The constitutionality of §3 of DOMA will have wide-reaching effects. See Cong. Budget Office, “For Better or for Worse: Marriage and the Federal Income Tax” (1997) reprinted at http://www.cbo.gov/sites/default/files/cbofiles/ftpdocs/0xx/doc7/marriage.pdf . See also, Cong. Budget Office, “The Potential Budgetary Impact of Recognizing Same-Sex Marriages,” (2004), available at http://cbo.gov/ftpdocs/55xx/doc5559/06-21-SameSexMarriage.pdf . The General Accounting Office has identified the following nine areas where marital status affects benefits, rights, and privileges: (1) Social Security; (2) programs to alleviate poverty, such as housing, food stamps, and public assistance; (3) veterans and military programs; (4) taxation; (5) employment; (6) immigration; (7) criminal and family violence laws; (8) loans and credit; and (9) education.

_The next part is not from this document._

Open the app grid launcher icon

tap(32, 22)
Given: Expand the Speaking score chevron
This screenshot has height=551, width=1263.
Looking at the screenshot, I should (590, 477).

See also, “Letter from the Attorney General to Congress on Litigation Involving the Defense of Marriage Act” posted on the Department of Justice website at http://www.justice.gov/opa/pr/2011/February/11-ag-223.html.

In the last two weeks, three courts have ruled that §3 of DOMA is unconstitutional, including the First Circuit Court of Appeals. See Massachusetts v. HHA, No. 10-2204, 10–2207, and 10–2214 (1st Cir.5/31/12), and Dragovich v. U.S., No. 4:10-cv–01564–CW (N.D. Cal. 5/24/12). The issue in Massachusetts v. HHA and Dragovich involved the rights of same-sex couples to receive benefits at the federal and state levels, respectively.

The third case that has come out in the last two weeks is the first case involving a tax issue. Windsor v. U.S., No. 10-cv–08435–BSJ-JCF (S.D. N.Y. 6/6/12) dealt with the ability of the surviving spouse of a same-sex marriage to take the unlimited marital deduction under §2056(a). The District Court for the Southern District of New York held that §3 of DOMA was unconstitutional pursuant to the Equal Protection Clause of the Constitution. The court noted the different levels of scrutiny under which an Equal Protection argument can be analyzed, and determined that the simplest, i.e., rational basis review, was all that was necessary and stated, “because the Court believes that the constitutional question presented here may be disposed of under a rational basis review, it need not decide today whether homosexuals are a suspect class.”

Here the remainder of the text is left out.